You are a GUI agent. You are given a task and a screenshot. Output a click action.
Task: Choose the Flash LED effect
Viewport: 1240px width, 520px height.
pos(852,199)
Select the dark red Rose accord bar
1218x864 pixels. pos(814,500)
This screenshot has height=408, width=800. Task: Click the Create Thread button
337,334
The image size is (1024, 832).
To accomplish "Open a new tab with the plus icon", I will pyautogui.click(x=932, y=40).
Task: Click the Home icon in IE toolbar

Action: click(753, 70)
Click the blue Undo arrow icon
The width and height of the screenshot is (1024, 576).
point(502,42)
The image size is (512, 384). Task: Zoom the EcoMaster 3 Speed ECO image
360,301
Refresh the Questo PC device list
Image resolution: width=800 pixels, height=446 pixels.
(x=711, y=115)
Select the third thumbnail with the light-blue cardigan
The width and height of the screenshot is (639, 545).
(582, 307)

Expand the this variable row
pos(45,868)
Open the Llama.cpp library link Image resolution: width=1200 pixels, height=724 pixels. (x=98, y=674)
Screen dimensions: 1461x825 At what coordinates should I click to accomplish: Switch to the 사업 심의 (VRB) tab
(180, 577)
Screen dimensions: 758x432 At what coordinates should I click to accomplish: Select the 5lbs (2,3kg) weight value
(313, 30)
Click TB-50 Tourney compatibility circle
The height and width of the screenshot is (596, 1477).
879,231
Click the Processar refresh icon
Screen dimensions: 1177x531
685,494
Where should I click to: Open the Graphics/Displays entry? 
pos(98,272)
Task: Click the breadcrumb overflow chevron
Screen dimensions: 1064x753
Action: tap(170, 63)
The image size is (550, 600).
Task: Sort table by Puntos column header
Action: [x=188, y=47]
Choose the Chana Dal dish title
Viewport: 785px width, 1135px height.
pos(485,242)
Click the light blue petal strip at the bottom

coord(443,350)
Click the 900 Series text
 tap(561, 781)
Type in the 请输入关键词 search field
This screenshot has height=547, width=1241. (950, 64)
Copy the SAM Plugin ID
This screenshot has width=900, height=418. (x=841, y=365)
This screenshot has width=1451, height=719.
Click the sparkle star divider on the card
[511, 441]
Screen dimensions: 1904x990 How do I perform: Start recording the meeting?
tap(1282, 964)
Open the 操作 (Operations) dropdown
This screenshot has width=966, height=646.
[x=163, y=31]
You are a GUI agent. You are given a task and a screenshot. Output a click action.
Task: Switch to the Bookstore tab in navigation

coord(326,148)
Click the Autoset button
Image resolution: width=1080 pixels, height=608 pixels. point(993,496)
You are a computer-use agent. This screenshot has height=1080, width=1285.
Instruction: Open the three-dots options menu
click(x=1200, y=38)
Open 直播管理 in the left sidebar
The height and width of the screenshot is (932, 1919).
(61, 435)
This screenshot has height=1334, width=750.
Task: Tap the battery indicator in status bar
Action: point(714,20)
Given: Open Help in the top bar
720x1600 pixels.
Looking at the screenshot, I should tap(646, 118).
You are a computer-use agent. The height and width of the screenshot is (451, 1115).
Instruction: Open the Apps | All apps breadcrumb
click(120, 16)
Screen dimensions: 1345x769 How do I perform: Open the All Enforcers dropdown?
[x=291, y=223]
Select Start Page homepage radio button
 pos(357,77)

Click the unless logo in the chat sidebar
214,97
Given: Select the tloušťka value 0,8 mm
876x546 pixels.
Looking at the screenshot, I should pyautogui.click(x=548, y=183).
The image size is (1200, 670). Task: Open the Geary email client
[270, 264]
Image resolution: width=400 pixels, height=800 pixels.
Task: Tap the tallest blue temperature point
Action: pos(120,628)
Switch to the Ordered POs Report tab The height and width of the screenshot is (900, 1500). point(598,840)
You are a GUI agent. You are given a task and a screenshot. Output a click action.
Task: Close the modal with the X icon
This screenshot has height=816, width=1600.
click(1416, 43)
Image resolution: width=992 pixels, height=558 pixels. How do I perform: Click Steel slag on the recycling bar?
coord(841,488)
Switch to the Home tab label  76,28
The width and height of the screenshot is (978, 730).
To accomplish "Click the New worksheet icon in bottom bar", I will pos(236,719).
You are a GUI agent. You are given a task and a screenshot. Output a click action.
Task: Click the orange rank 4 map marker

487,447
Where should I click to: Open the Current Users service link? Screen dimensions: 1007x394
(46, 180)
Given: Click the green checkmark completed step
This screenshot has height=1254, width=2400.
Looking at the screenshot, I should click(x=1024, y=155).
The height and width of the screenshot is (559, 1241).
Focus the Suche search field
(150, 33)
○ ○ ○
### What is expected
Show each line of the material where the word "computer" occurs.

### Answer section
You are a computer-use agent. This screenshot has height=1080, width=1285.
You are a computer-use agent. The height and width of the screenshot is (451, 1115).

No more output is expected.